Mirrors are just not possible at the moment. There are a million ways to somewhat improve it a bit but nothing that really solves the issue. Somehow smoothing out the surface cache would probably get us much closer to a usable result.
I’m new here. Can I ask a few questions about Lumen Mesh Cards and the Yellow coverage area in the Lumen scene?
Since small slats with many quantities will be used in the interior space, in a few shots, they will occupy more screen space than in this example I have shared. I’m trying to get better lighting behavior out of these models when I work on the production. Is there any way to fix the yellow coverage area? I want to eliminate yellow at all in my scene with the selected objects. Some one in this forum have mention, Lumen tends to ignore smaller objects. Is there any way to tell lumen this value is smaller for my this scene instead picking a value for itself? Kindly note that FPS is not a priority here!!
Once the mesh gets a scale in one direction, the size has changed to a large one but still, no mesh card is generated for this model, why? To fix this what should I have to do except import scaled model?
Question - in pc-VR I see glitches in the left eye only when using Lumen (+Nanite +RT translucency). See video. Any suggestions how to fix that besides not-using Lumen?
Edit: its a VSM issue
Edit2: the issue is easily fixed by either settings the the lights that affect the surface to ray traced shadows OR disabling one optimization of VSM by r.Shadow.Virtual.OnePassProjection=0
Last I checked, mesh cards are generated strictly upon import scale and parameters, meaning no matter how big you make the object in world space, if it doesn’t fit the minimum size necessary to receive cards, it won’t have any coverage. The only real solution you have is to import a mesh big enough to receive coverage.
i might wanna add: mesh distance fields play a lil role too. flat, thin or too small objects will not generate voxels either to fall back on.
(i’m slowly digginng into the lumen code. bit of an odd state right now. i wanted to check if i can fix the sample fog. volume tracing is in active progress, tho. hmm…)
Isn’t it possible to rescale/transform an object and then sort of “bake-in” the new transformation and force the new object to acquire cards for lumen again ?
Yeah.

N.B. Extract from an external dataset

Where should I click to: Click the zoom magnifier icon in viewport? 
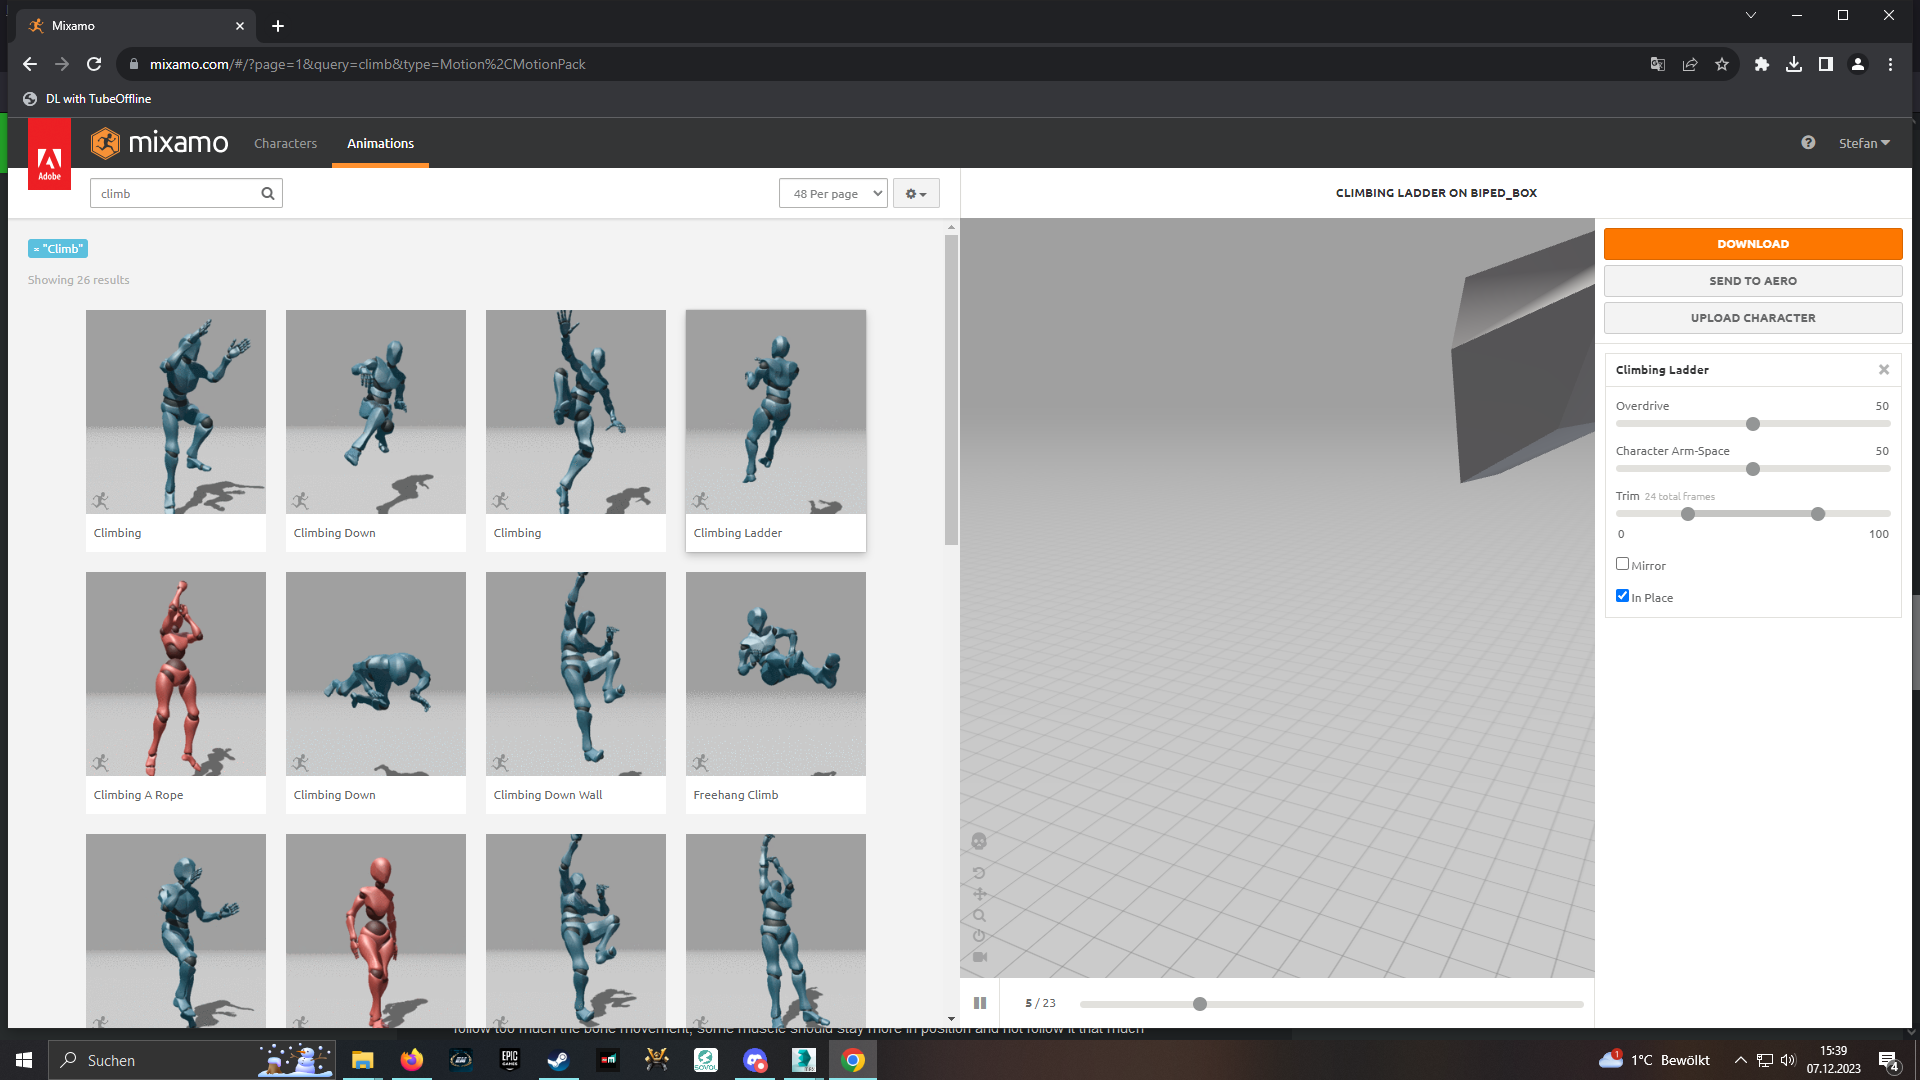click(x=979, y=915)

Only one addition: I think I remember something like if you enable in the static mesh the option Emissive Light Source, it would be included in the Lumen scene. Not sure, but @Error can try.
That is a good point you raise, but I don’t believe it will solve @Error’s problem. AFAIK, the Emissive Light Source tag forces the surface cache to not cull a given mesh’s cards, to stop emissive objects’ lighting from popping as the camera gets closer or further away. However, it can only stop the surface cache from culling cards if the mesh had cards to begin with, and if an object is too small to have cards it won’t be in the consideration at all.
Oh, I see @jblackwell ! Anyway, your post was the answer.
PS: Hi @Krzysztof.N , not sure if I mentioned this time ago (I don’t remember any reply), but hair under GI (no direct lighting hit), is quite terrible:
To reproduce: download the Meerkat demo. Take the Meerkat BP and place it into any new map with a floor and a ceiling. Check the scary result turning the camera around the meerkat.